Buisa has met people coming from all sorts of backgrounds, whether they have mental health problems, use substances, or have been incarcerated. As much as she is there to help them, she said she feels the exchange is mutual.

“I also receive as much as I give in to relationships, and not simply that I’m here to save you or take you out of something,” she said. “We’re in this together.”

Because she is not a trained mental health professional, a lot of what she has learned came just from seeing how residents interact with each other. 

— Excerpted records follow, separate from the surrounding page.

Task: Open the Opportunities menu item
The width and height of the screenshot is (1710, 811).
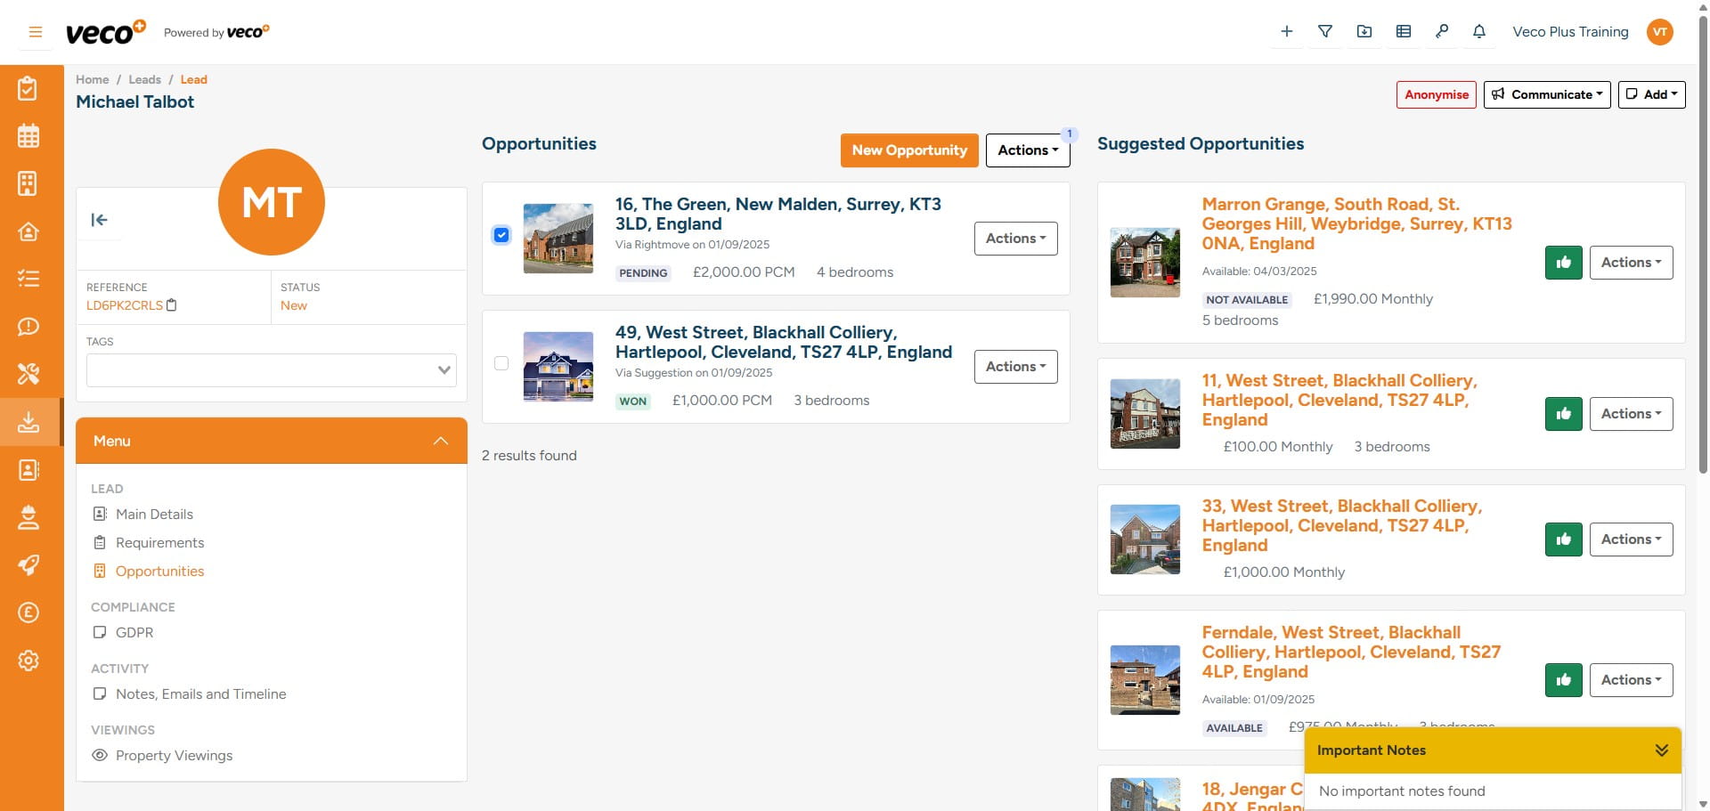Action: tap(160, 571)
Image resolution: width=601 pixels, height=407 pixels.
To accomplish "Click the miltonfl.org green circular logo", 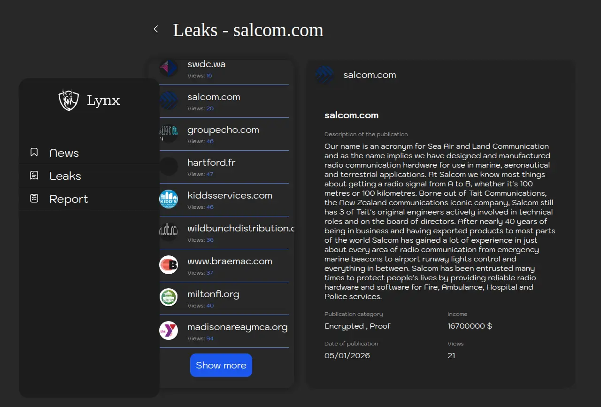I will tap(169, 298).
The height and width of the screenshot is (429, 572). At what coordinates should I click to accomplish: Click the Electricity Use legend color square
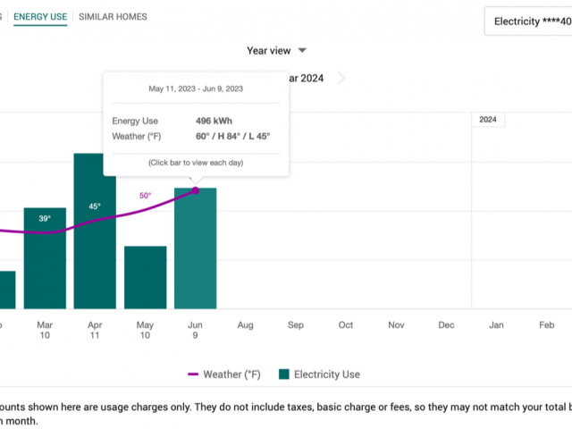tap(284, 374)
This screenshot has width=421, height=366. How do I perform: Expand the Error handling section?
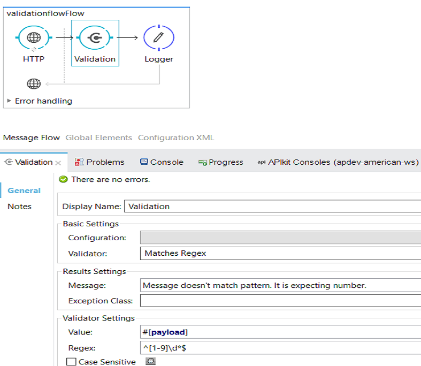(9, 101)
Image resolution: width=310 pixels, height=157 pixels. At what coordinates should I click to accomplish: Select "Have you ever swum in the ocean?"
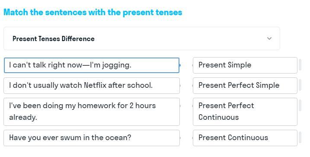(x=92, y=138)
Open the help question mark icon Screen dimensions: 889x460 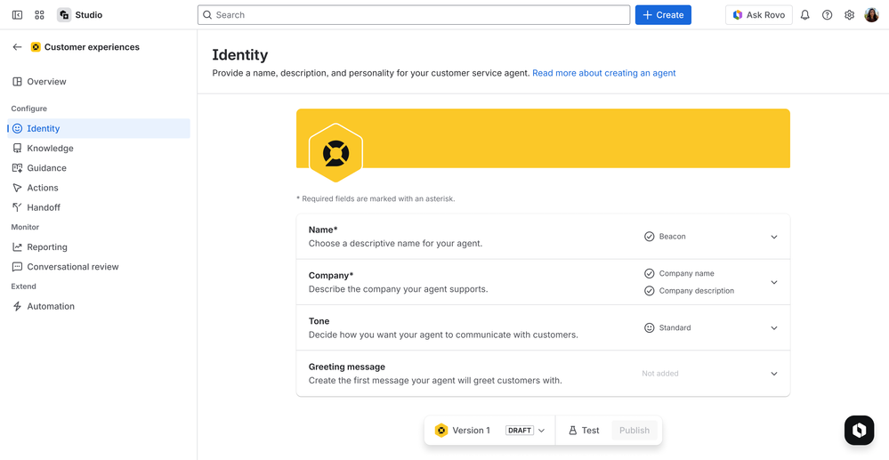[x=827, y=15]
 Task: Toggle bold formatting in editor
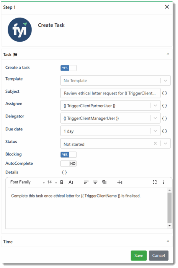62,182
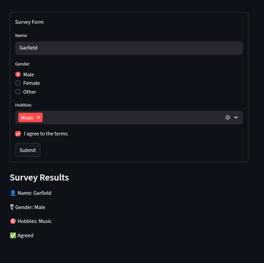This screenshot has width=264, height=263.
Task: Click the Survey Results heading
Action: point(39,177)
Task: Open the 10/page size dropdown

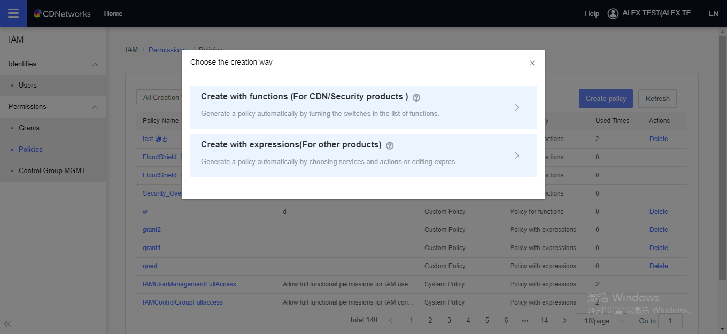Action: 600,321
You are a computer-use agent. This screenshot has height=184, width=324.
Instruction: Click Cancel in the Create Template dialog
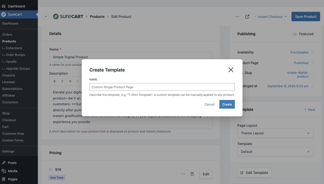[209, 104]
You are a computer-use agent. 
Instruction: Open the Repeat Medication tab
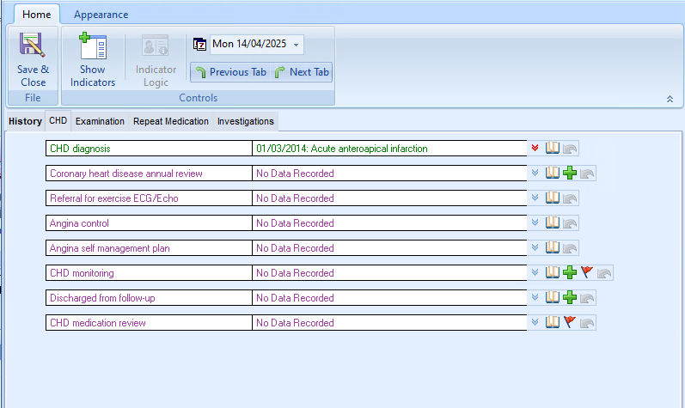click(170, 121)
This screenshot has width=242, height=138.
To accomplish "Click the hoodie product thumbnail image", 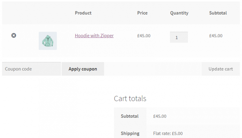I will tap(48, 41).
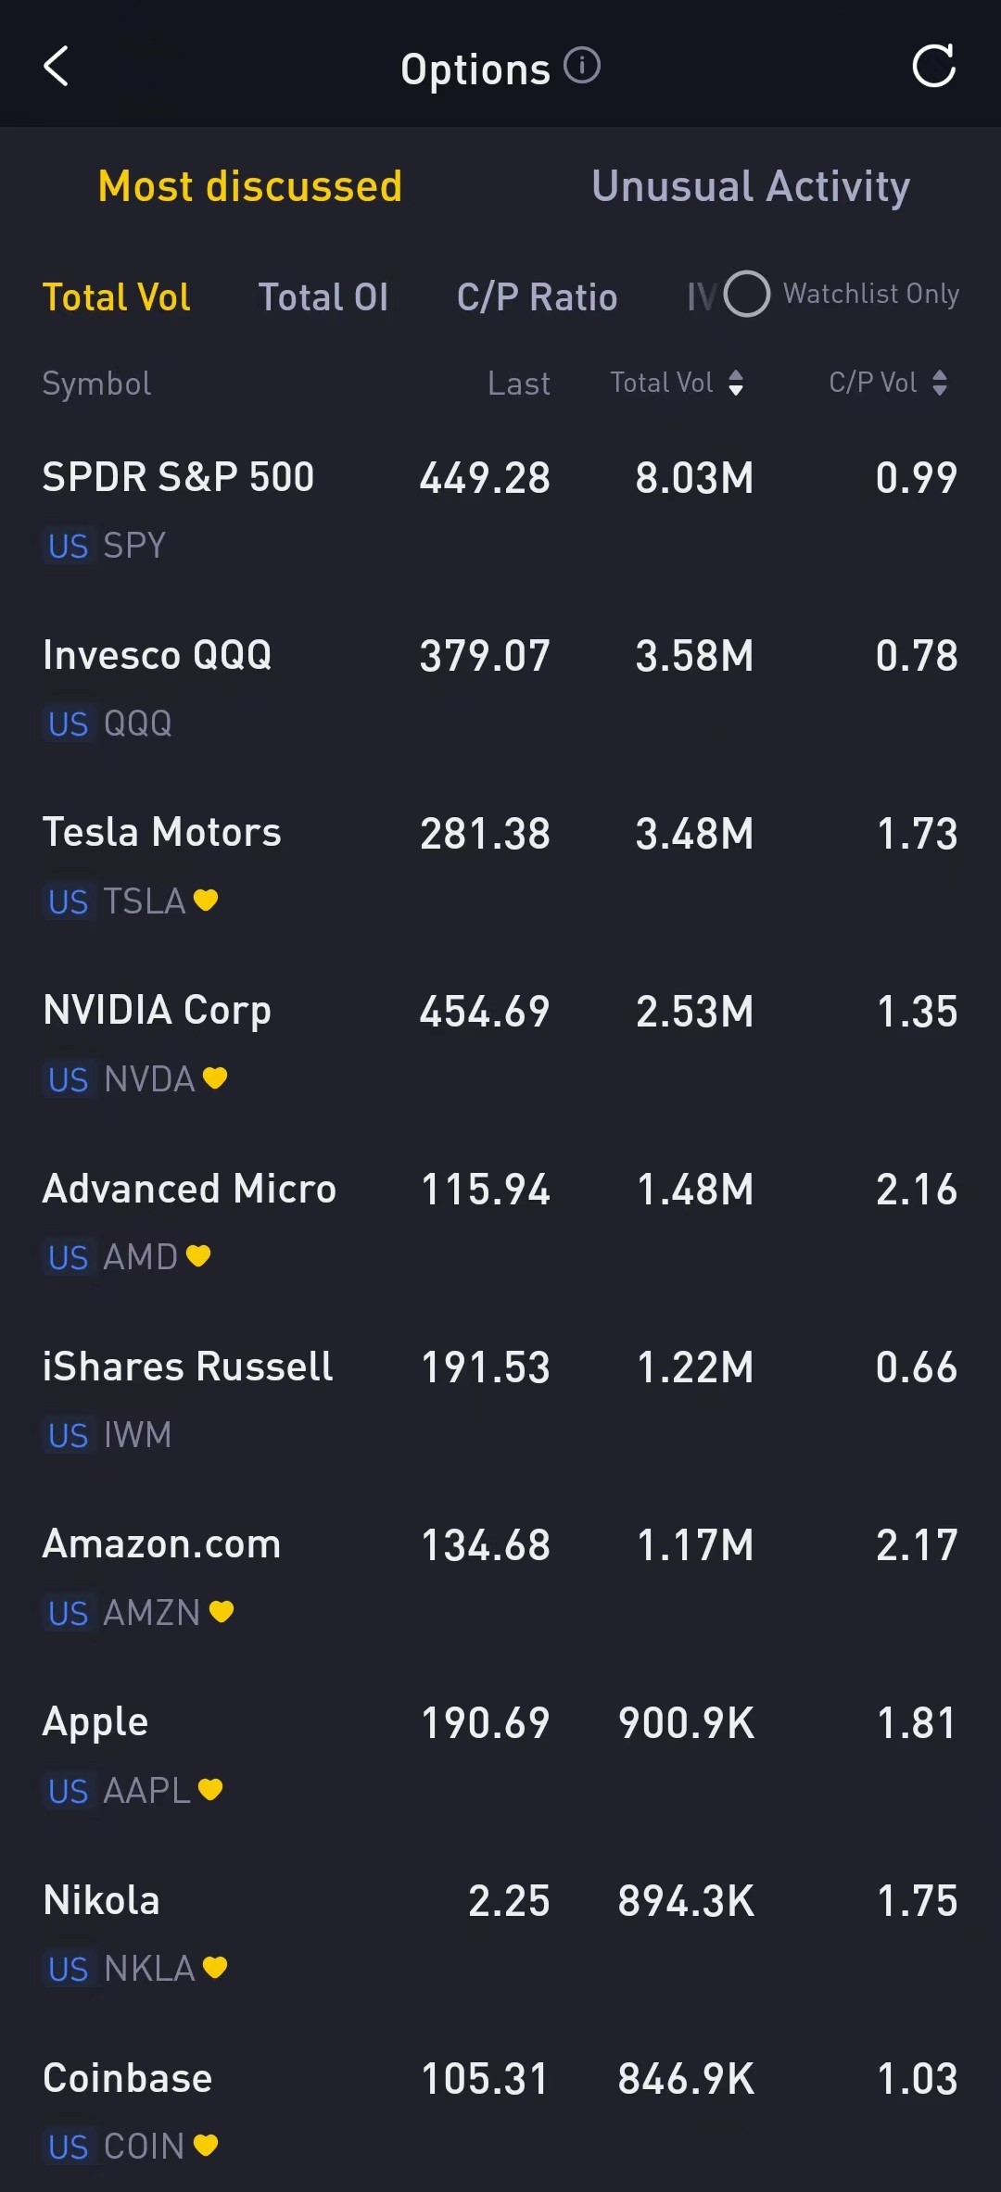Open the SPDR S&P 500 row
The width and height of the screenshot is (1001, 2192).
(x=501, y=510)
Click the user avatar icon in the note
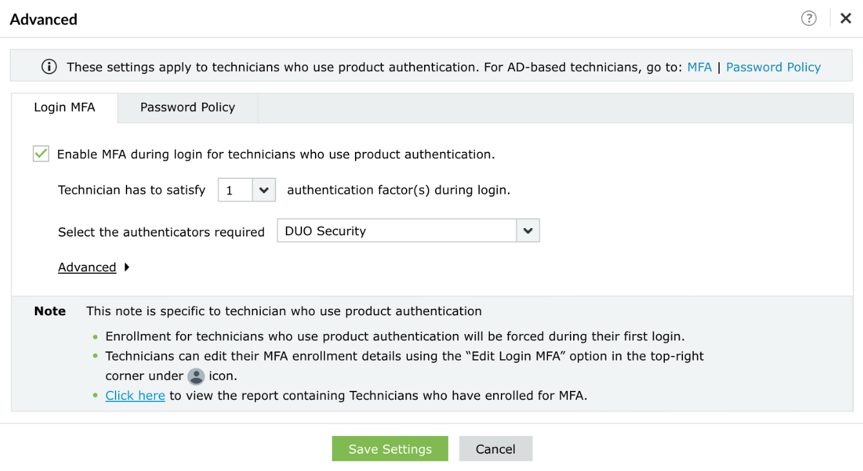The height and width of the screenshot is (471, 863). (x=196, y=377)
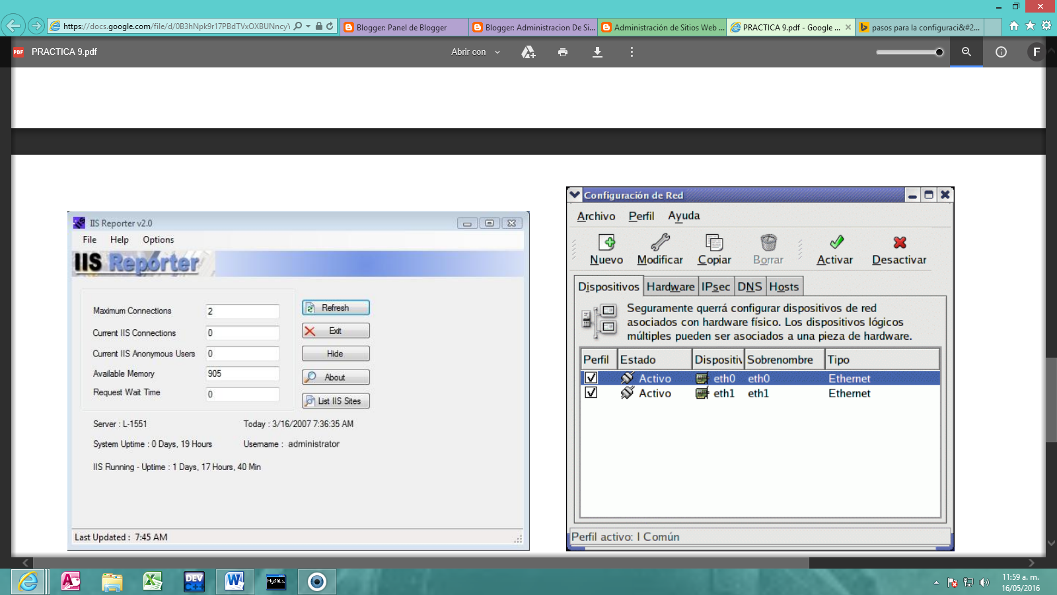
Task: Download PRACTICA 9.pdf via the download icon
Action: (598, 52)
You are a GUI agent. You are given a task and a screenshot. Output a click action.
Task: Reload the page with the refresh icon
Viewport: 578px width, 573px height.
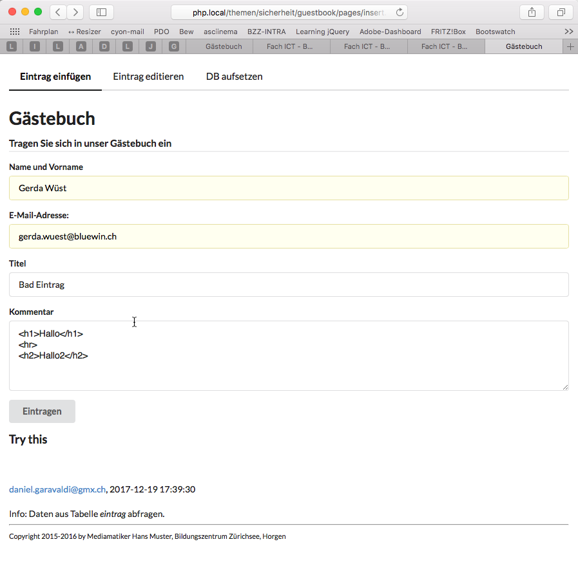[x=400, y=12]
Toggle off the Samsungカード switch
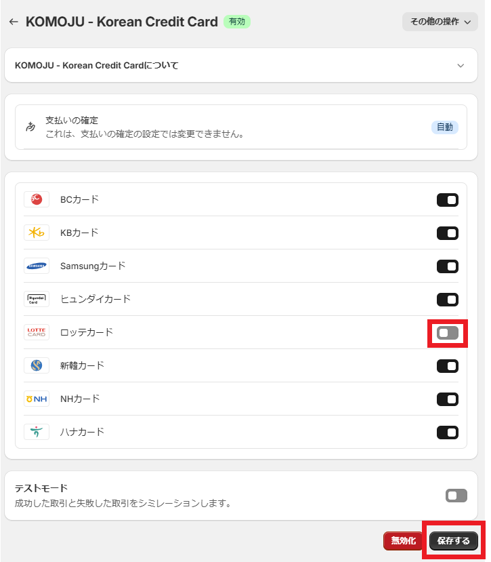Viewport: 491px width, 562px height. tap(448, 266)
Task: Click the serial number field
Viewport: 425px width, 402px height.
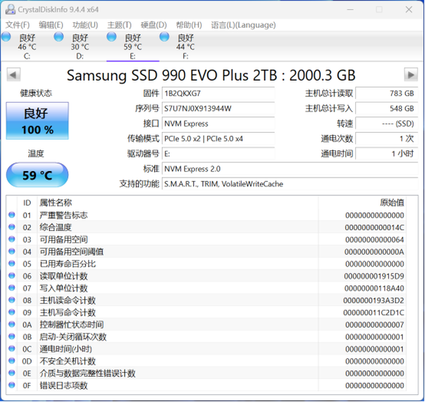Action: 218,108
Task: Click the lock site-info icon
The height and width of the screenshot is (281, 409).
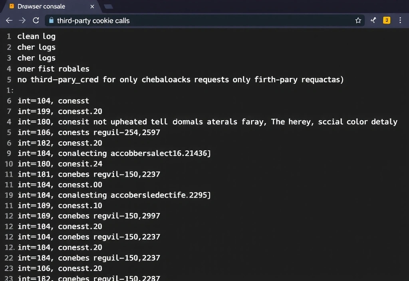Action: (51, 20)
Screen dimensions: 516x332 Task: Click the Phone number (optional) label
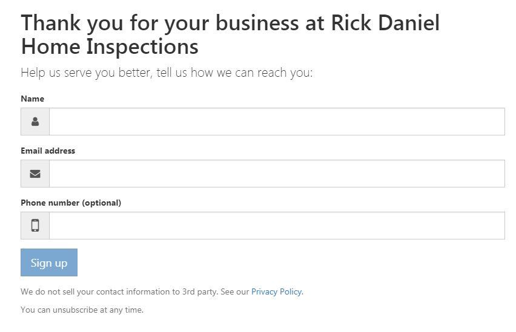pos(71,203)
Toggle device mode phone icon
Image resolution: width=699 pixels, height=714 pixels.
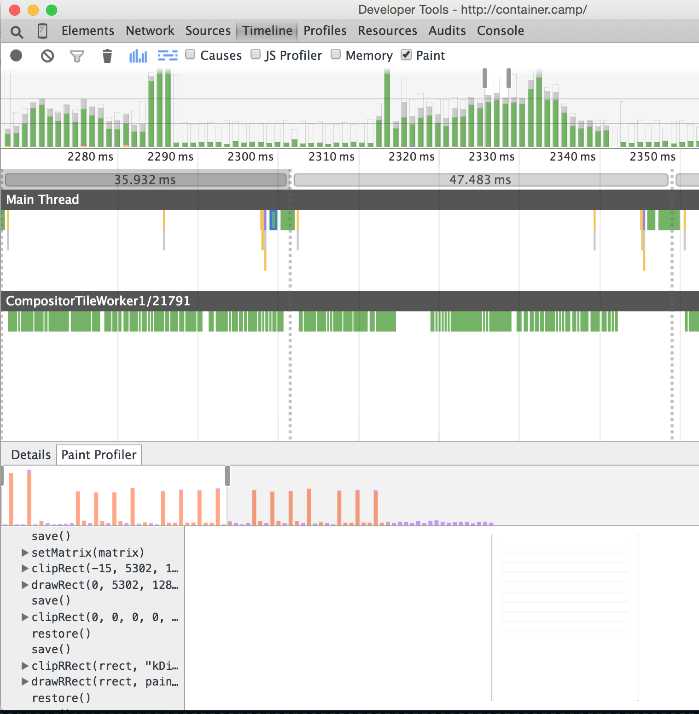42,31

One concept in particular that Buisa has found important is what she calls “radical love.” Although she’s still exploring what it means, right now she describes it as “how (to) validate and humanize people rather than demonize their condition.”

This idea is one Buisa finds extremely relevant today, though she’s been thinking about it for a number of years. 

“Within the lens of Black Lives Matter, it’s like, how do you see human beings, human life in a way that they matter? When you think about people like George Floyd, George Floyd was in and out of jail, and a lot of the criticisms of him was that he was someone that used drugs, someone who’s in and out of incarceration. How do you show up and care for someone, even if you may not necessarily like them? How can you see that that human being matters?”